You’d probably get more comments on this but I suspect that those who appreciated it most are probably also the most envious. Sounds like a fantastic night.

On the rpg front, I’m currently reading Halting State by Charles Stross, which I bought for my gamer teenage son after reading its synopsis involving orcs committing a bank robbery. A fine book so far, you and your buddy Junot (you see, I can’t keep the envy out, I like my life but I’m not dining with Samuel R. Delany and Junot Diaz) would probably enjoy it if you haven’t already.

I think your bit on Days of Atonement touched on something possibly crucial to a lot of not only science fiction, but great fiction in general: a lot of us see where we are as an alien world. Some describe it far better than others, but the world we live in is not only different from what we are told it is supposed to be, it is different from what we are told it is.


Ian McDowell January 23, 2009 at 7:10 am

That’s hugely cool, Walter. Oscar Wao is a great novel. Mind you, I didn’t immediatley recognize the author by his surname alone, and for a moment thought you might have had a dinner with Chip and the star of There’s Something About Mary.

Not that I don’t also envy Kathy.

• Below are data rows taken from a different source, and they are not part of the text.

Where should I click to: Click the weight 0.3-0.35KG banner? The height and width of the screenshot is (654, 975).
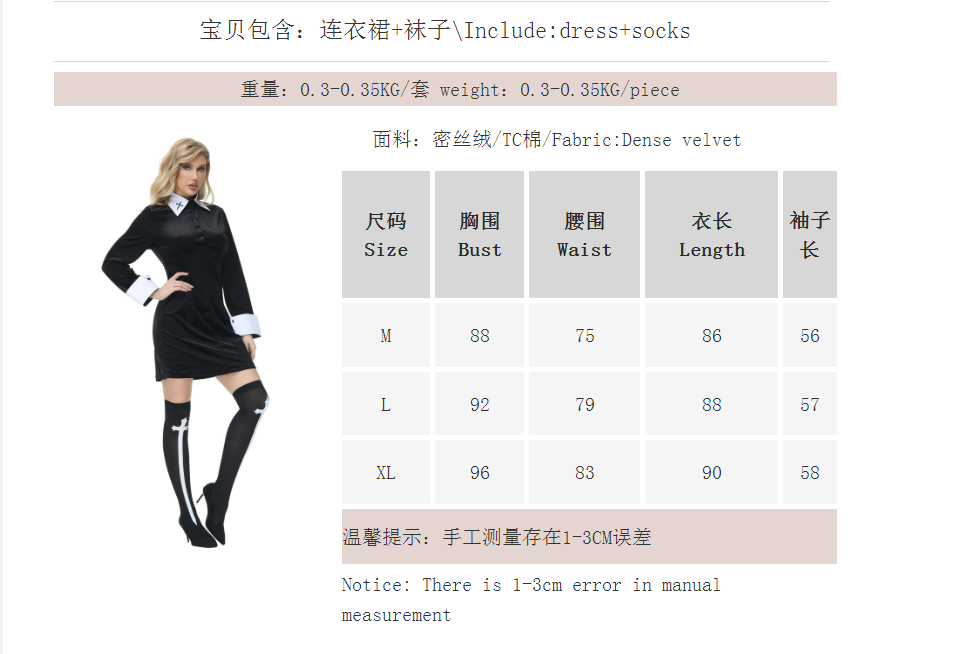(x=445, y=89)
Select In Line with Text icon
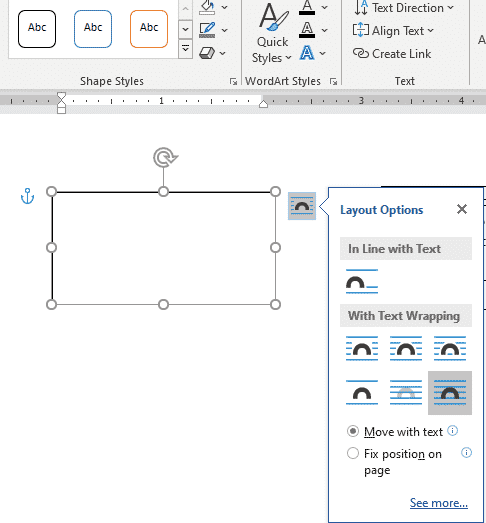 click(x=362, y=282)
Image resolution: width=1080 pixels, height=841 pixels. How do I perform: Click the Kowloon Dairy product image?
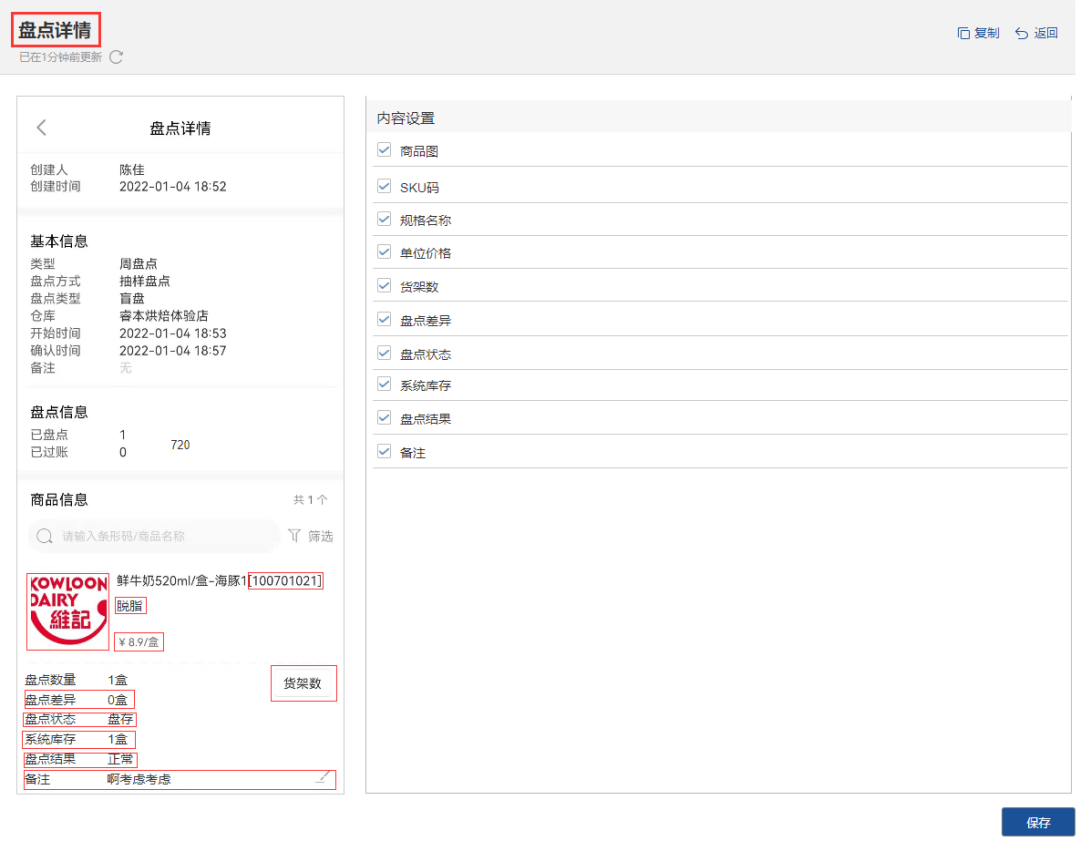[67, 611]
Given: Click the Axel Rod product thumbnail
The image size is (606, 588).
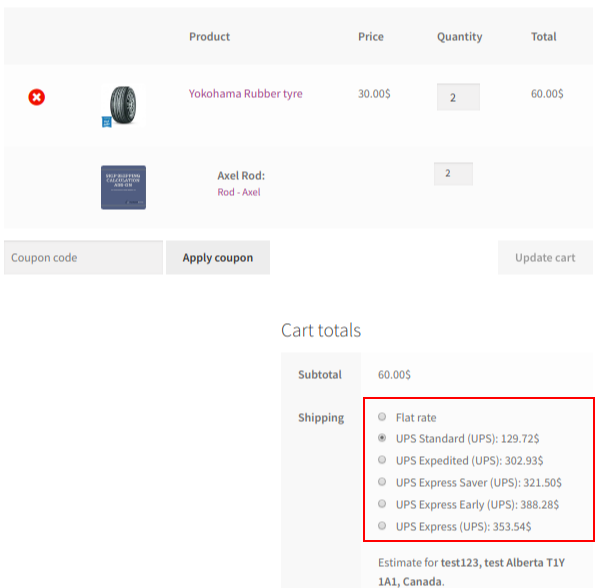Looking at the screenshot, I should coord(123,187).
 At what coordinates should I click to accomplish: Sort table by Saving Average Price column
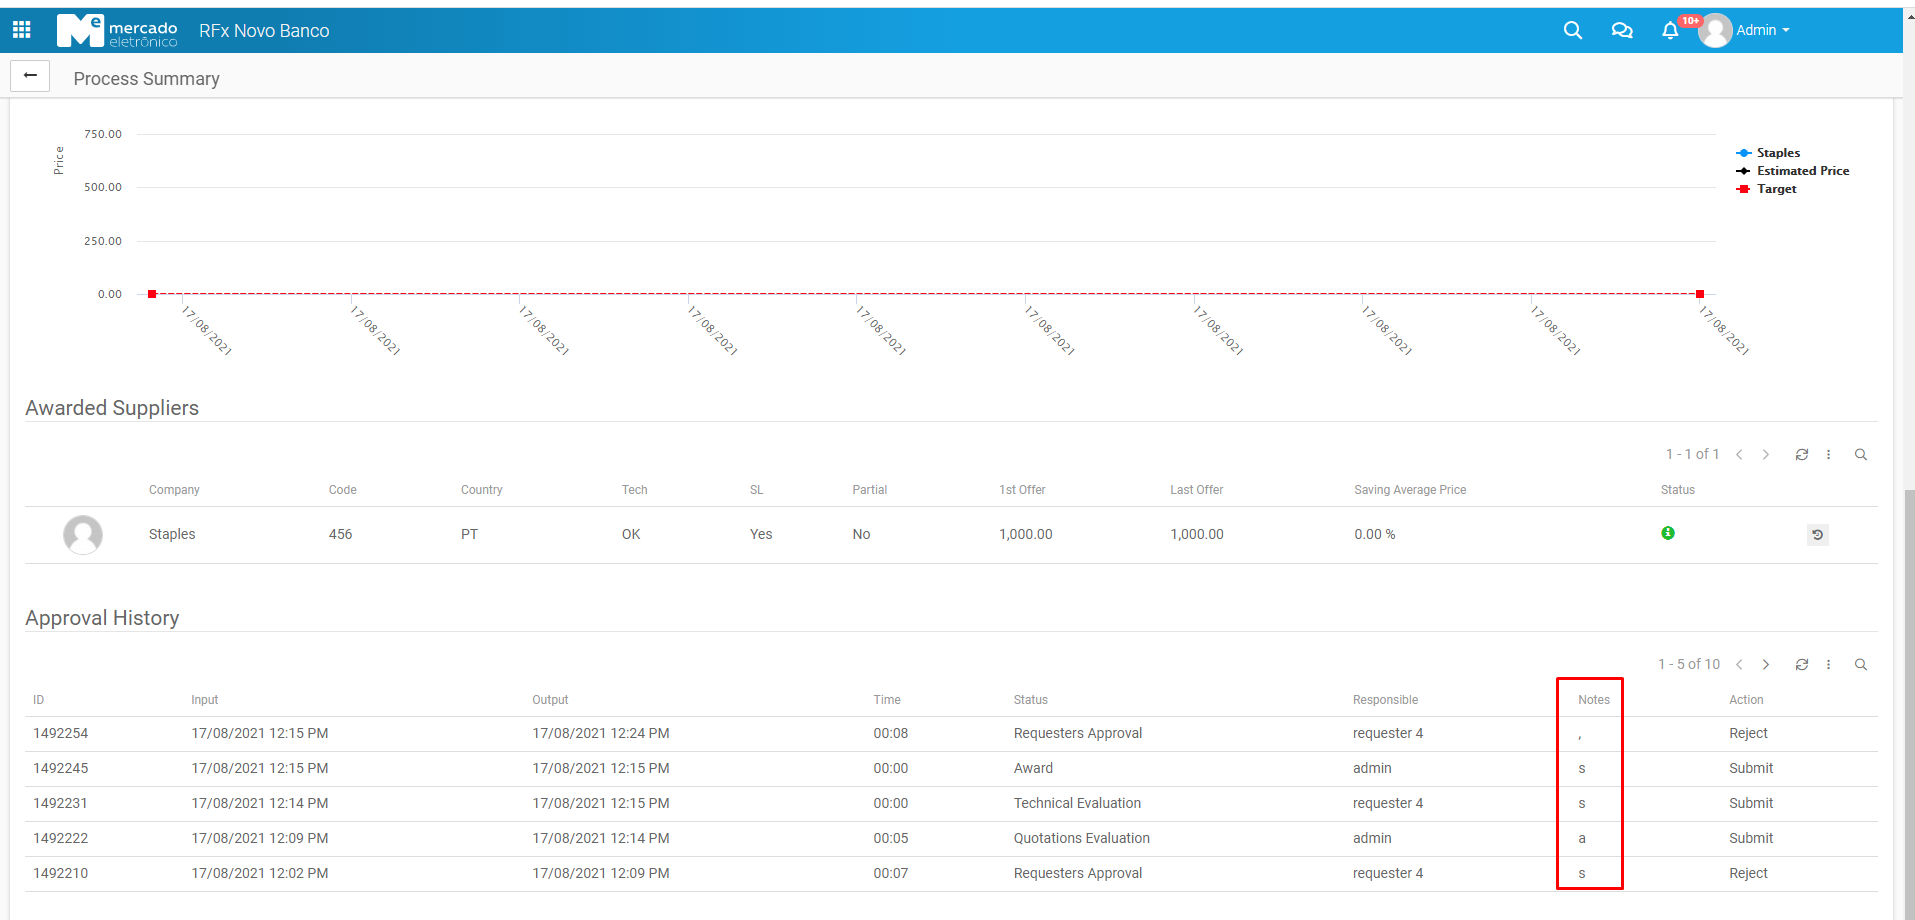1409,490
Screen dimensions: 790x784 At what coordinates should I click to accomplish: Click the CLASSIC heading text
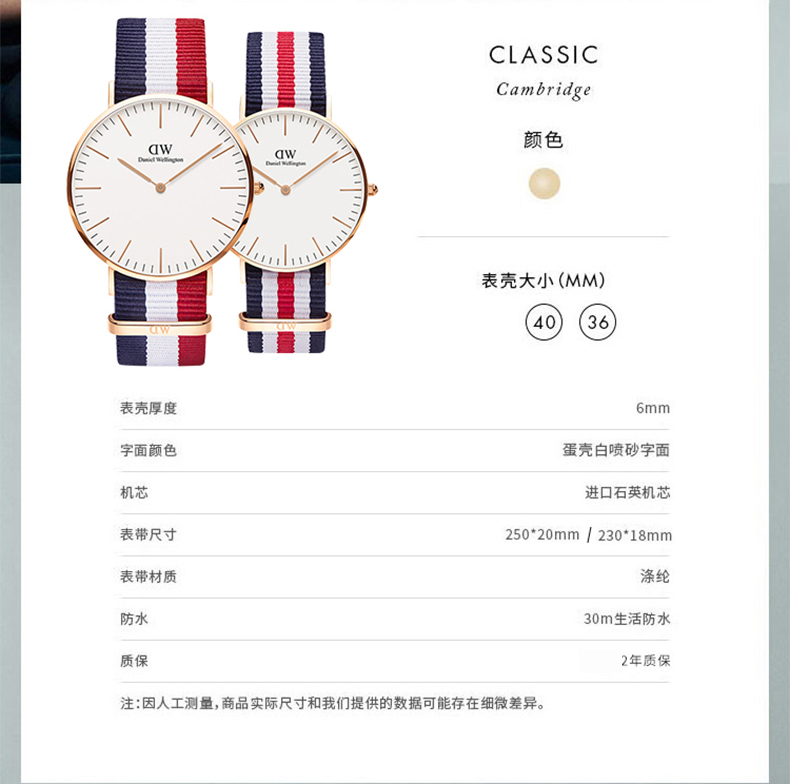click(544, 55)
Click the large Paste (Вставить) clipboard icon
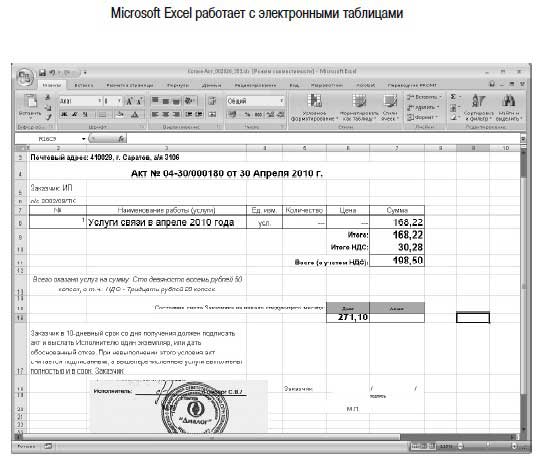Viewport: 540px width, 460px height. [x=30, y=102]
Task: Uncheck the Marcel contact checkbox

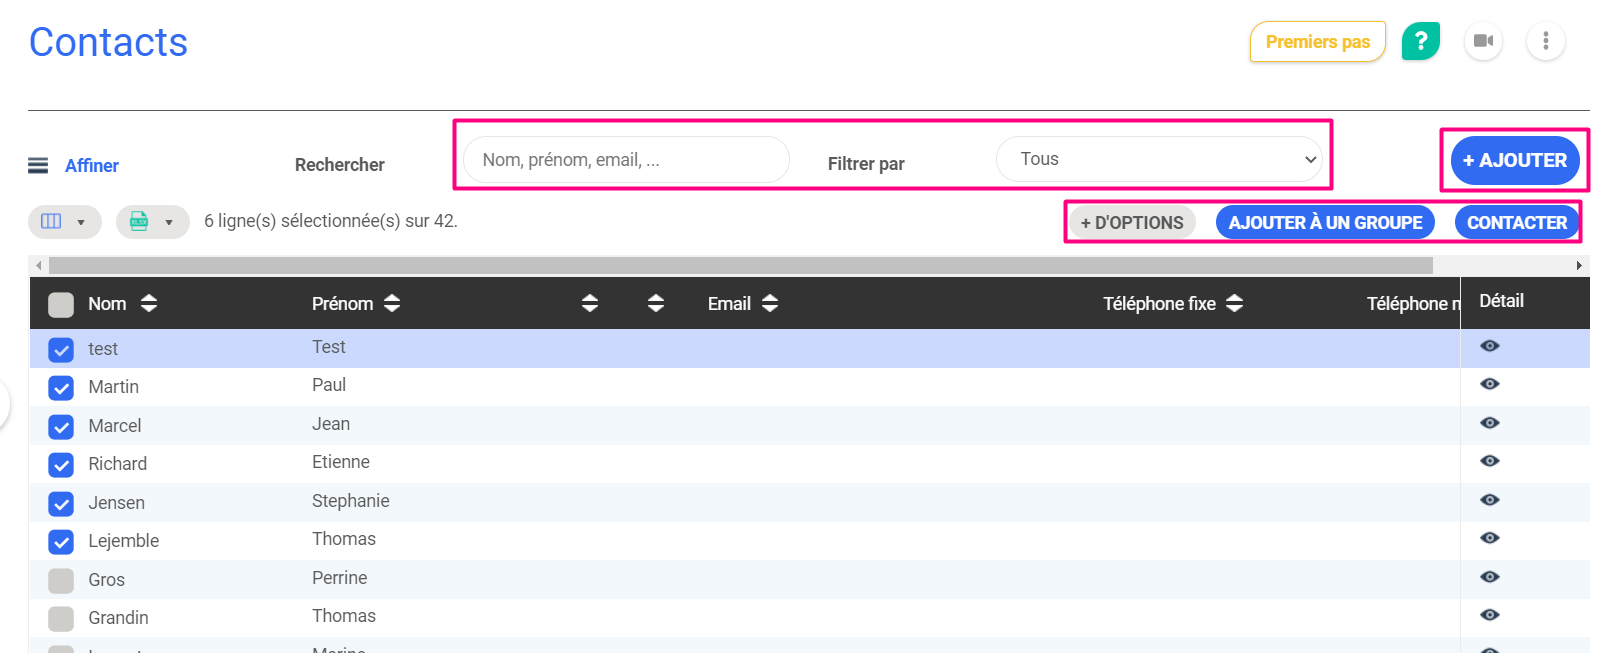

Not a day goes by without me having at least three naughty thoughts about Kari Byron.

Max Cairnduff February 6, 2009 at 6:25 pm

Space Opera, gosh, I played that once. I wanted a dashing space pilot, as per the genre. Somehow I got a low level functionary in the civil service, a job more boring than the one I had in real life. Terrifyingly complex game, playing it should probably be eligible for educational grants.

Just looked up the Oscar Wao novel, it sounds quite interesting, somehow it had largely escaped my radar so thanks for that.

Interesting comments on approaching a real place as an alien one, for me Days of Atonement is one of your best novels and that realisation of place may be partly why. I’ll have to think about that.